### [Text zum Lesen]

■ ■ ■

Vergleichen lassen sich diese Verhältnisse wohl nur bedingt,
auch wenn sich in Cottbus rund 55 Prozent aus Politikverdrossenheit
und Desinteresse vom demokratischen Prozeß ausnehmen. Ein
Fazit, das dennoch für beide Länder gilt: Beide Demokratien
leiden unter großem Vertrauensverlust.
In ihrer Heimatregion wird diesem Defizit inzwischen mit einer zweiten
demokratischen Ebene zuleibe gerückt - die aus allen sozialen
Schichten zusammengestzten Gemeinderäte bestimmen die Investitionsverteilung
und kontrollieren sie. Es muß Ihnen in Deutschland gelingen,
die ganz konkreten Probleme der Leute mit diesem Beteiligungsmodell
aufzugreifen - das Schlagloch vor der Haustür, weiß
Orlando Junior aus 14 Jahren Arbeit mit neuen Demokratieformen.
Und er verrät noch eine wichtige Nuance solcher Prozesse: Die
Bürger erreicht man nur, wenn an die Mitsprache auch Macht
gekoppelt ist - Erfolge müssen spürbar sein! Ein
transparenter verständlicher Haushalt kann deshalb nur ein
erster Schritt sein, weitere müssen folgen - rät Orlando,
der sich mit seiner Nichtregierungsorganisation in Brasilien um
die Ausbildung der Teilnehmer an diesem Prozeß kümmert.
Regulär gewählte Stadträte haben in Brasilien gelernt,
mit dieser neuen Parallelmacht zu leben, teilen die Verantwortung,
denn gegen den geballten Volkswillen können auch sie nur votieren,
wenn sie es gut begründen.

■ ■ ■

### [Auszüge der Einträge]
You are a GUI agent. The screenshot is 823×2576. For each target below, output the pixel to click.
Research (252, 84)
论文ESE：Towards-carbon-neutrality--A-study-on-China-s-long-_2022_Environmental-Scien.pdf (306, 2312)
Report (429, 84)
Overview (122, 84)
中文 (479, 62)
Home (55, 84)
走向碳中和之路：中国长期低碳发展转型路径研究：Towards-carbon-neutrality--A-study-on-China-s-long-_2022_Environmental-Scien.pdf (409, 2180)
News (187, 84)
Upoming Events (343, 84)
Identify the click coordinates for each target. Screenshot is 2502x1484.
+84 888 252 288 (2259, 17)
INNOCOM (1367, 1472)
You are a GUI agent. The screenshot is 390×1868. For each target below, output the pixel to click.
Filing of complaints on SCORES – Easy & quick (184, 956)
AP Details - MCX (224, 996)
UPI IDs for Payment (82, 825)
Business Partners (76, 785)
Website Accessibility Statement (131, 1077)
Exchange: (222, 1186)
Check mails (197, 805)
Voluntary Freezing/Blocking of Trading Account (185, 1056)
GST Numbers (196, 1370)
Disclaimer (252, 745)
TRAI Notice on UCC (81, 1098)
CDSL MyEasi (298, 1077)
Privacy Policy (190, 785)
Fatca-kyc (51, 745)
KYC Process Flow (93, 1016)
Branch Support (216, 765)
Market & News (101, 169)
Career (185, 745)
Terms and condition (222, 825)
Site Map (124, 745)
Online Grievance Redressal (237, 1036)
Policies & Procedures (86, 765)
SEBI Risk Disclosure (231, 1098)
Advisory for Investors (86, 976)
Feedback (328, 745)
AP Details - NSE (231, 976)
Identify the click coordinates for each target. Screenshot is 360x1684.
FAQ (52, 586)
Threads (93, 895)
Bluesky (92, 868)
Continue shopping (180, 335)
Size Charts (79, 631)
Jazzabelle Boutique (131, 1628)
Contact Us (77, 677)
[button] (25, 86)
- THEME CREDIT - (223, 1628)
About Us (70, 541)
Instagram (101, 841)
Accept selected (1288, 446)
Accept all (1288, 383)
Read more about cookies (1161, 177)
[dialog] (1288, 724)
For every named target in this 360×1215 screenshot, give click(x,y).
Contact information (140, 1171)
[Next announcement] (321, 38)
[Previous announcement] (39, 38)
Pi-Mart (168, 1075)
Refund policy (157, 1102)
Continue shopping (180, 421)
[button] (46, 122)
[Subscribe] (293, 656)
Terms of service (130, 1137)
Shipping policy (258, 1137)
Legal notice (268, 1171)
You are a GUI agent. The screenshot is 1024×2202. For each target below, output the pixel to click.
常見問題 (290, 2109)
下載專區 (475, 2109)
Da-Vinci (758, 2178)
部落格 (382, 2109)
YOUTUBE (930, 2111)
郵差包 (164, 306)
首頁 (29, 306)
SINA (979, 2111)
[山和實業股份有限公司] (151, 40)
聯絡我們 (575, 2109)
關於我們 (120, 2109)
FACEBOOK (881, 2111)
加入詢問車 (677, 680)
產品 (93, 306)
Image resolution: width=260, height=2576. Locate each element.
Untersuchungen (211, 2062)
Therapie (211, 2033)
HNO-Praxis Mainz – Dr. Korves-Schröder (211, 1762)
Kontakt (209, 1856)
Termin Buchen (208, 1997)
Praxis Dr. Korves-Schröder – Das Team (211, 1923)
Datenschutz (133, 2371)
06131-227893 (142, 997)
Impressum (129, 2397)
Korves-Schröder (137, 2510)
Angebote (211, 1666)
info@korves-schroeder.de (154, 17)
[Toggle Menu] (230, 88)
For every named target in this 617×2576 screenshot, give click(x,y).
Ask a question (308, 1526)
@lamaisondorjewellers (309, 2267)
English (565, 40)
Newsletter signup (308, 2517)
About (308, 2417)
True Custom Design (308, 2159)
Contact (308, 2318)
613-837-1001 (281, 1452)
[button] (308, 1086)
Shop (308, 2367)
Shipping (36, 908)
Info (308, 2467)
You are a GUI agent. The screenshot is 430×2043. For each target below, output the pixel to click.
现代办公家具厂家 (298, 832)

■ ■ ■

### [Kurze Aufgabe]
Gib aus dem Text über die Bürgerbeteiligung in Cottbus und Brasilien die Passage zwischen „Vergleichen lassen sich“ und „unter großem Vertrauensverlust.“, beide eingeschlossen, wortgetreu aus.

### [Lösung der Aufgabe]
Vergleichen lassen sich diese Verhältnisse wohl nur bedingt,
auch wenn sich in Cottbus rund 55 Prozent aus Politikverdrossenheit
und Desinteresse vom demokratischen Prozeß ausnehmen. Ein
Fazit, das dennoch für beide Länder gilt: Beide Demokratien
leiden unter großem Vertrauensverlust.